(Dataset entries)

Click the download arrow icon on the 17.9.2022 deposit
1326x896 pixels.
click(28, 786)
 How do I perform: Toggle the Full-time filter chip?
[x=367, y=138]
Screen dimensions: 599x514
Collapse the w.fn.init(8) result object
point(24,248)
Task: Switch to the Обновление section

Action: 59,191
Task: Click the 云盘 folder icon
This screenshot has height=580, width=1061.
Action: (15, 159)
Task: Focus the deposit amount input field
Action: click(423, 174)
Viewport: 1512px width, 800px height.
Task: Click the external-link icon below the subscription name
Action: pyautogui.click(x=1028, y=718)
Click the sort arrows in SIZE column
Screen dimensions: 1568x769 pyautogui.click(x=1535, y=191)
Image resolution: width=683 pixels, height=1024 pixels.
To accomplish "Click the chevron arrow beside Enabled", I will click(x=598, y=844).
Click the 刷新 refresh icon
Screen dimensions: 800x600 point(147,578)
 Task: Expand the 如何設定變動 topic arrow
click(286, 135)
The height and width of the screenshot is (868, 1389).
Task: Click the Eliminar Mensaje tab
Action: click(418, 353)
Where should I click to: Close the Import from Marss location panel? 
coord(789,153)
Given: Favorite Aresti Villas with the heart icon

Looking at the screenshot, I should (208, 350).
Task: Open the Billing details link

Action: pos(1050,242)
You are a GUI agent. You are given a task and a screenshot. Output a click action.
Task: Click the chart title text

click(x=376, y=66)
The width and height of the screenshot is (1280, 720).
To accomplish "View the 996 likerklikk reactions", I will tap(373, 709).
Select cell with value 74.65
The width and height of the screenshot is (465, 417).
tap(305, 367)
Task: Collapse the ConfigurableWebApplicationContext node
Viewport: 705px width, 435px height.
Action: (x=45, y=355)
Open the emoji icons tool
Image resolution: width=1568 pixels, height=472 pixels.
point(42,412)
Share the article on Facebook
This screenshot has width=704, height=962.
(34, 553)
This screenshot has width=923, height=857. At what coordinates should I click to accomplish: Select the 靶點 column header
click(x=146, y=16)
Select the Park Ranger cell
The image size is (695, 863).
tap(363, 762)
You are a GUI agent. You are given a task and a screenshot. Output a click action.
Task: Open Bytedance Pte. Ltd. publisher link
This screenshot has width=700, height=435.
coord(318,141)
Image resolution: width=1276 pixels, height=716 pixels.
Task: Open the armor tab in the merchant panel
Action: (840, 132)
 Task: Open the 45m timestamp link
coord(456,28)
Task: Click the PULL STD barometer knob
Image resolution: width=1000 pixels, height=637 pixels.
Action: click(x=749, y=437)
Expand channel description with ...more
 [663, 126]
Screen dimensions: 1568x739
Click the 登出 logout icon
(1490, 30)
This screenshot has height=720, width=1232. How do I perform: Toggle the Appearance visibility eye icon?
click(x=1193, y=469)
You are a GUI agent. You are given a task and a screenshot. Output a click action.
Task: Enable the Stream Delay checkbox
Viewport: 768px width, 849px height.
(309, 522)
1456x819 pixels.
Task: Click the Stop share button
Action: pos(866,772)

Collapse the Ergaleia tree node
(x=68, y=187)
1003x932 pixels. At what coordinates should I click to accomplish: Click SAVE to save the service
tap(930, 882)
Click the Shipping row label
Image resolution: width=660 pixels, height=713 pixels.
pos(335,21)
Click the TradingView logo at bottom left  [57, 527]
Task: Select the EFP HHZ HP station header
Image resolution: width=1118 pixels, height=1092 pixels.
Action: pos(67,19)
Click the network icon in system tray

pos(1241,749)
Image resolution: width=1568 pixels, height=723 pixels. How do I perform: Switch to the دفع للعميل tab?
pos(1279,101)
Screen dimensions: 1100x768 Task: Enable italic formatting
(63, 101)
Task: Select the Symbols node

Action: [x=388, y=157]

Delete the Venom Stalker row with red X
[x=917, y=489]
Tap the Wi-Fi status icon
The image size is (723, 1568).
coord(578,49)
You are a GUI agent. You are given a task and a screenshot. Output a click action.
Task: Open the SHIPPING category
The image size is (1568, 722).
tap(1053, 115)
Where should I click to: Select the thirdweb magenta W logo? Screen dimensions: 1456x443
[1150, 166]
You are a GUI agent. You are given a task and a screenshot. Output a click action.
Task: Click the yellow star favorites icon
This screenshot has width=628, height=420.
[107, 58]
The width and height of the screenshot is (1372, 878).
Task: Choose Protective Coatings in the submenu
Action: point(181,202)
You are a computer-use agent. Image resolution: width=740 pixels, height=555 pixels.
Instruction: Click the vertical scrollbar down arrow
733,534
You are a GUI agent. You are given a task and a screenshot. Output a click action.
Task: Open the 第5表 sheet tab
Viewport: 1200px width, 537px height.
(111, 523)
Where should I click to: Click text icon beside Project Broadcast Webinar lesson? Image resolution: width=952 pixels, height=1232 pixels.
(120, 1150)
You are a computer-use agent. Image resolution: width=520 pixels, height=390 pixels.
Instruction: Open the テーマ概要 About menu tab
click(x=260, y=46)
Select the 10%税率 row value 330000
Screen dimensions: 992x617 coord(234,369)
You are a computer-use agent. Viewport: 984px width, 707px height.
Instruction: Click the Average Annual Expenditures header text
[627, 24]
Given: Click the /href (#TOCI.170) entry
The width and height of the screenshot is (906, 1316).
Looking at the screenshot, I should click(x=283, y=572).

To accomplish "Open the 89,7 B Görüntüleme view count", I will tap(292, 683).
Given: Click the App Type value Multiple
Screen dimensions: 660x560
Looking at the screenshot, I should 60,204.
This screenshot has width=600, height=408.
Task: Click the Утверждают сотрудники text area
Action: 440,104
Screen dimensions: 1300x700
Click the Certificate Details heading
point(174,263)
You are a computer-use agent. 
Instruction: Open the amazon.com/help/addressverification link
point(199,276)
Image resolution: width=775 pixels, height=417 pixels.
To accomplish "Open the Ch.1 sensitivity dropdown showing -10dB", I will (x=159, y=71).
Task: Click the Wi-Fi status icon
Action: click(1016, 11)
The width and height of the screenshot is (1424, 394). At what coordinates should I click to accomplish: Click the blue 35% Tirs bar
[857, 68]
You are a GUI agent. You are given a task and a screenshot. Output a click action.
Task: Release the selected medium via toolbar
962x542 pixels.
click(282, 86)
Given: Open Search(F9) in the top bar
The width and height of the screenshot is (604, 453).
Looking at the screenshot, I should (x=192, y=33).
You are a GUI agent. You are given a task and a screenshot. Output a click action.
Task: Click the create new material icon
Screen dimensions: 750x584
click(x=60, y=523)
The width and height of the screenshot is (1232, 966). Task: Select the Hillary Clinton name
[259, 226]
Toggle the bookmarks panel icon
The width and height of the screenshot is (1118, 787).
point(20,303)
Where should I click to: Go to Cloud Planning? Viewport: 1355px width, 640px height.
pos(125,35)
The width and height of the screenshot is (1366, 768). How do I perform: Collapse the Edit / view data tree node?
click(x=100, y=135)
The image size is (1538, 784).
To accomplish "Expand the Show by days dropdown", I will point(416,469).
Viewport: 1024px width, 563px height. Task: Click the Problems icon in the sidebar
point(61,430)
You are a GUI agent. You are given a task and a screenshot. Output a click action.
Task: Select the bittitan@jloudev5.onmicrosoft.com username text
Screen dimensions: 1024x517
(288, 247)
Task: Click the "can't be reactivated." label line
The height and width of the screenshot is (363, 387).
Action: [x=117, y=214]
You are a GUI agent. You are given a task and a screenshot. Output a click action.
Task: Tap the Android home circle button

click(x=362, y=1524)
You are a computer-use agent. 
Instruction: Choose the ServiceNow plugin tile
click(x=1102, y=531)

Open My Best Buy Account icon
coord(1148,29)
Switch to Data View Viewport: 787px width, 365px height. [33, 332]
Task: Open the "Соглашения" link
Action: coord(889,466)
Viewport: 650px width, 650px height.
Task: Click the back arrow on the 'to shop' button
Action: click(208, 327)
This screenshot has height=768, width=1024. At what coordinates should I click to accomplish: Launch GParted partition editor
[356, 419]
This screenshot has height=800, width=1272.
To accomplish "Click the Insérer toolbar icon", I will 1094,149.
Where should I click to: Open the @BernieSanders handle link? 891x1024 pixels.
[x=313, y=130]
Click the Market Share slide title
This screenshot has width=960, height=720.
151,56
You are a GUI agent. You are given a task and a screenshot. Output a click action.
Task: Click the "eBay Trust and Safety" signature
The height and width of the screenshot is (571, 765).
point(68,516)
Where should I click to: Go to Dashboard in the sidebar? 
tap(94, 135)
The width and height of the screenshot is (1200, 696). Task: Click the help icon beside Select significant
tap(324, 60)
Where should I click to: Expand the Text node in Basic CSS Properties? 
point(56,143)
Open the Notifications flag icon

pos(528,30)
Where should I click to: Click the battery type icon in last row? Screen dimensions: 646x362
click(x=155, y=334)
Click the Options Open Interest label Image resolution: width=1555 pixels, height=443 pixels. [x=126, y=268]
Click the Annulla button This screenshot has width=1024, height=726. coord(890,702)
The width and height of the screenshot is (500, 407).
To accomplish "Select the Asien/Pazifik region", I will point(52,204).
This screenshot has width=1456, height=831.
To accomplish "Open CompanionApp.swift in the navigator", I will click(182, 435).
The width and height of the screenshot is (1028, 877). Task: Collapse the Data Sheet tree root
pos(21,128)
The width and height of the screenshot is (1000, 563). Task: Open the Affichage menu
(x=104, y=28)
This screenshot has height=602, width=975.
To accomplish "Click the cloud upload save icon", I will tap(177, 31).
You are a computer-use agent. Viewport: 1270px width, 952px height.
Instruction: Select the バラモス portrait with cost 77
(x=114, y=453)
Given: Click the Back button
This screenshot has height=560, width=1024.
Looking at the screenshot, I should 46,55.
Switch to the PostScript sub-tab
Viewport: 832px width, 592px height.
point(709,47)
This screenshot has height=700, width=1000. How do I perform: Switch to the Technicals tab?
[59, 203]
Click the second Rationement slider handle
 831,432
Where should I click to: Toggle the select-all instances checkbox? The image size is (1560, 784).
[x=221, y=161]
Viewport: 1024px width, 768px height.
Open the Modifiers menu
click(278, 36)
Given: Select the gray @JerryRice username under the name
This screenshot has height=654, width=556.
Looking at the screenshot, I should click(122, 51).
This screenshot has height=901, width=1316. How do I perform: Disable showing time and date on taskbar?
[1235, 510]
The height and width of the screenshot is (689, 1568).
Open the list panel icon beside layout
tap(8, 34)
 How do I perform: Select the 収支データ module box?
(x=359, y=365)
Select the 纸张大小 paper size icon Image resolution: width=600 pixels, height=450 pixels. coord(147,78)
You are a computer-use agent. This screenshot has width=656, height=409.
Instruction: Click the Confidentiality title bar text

** Aim of the task **
Give only the number of lines in the data that hold the word "toolbar".

** Solution to this exercise **
2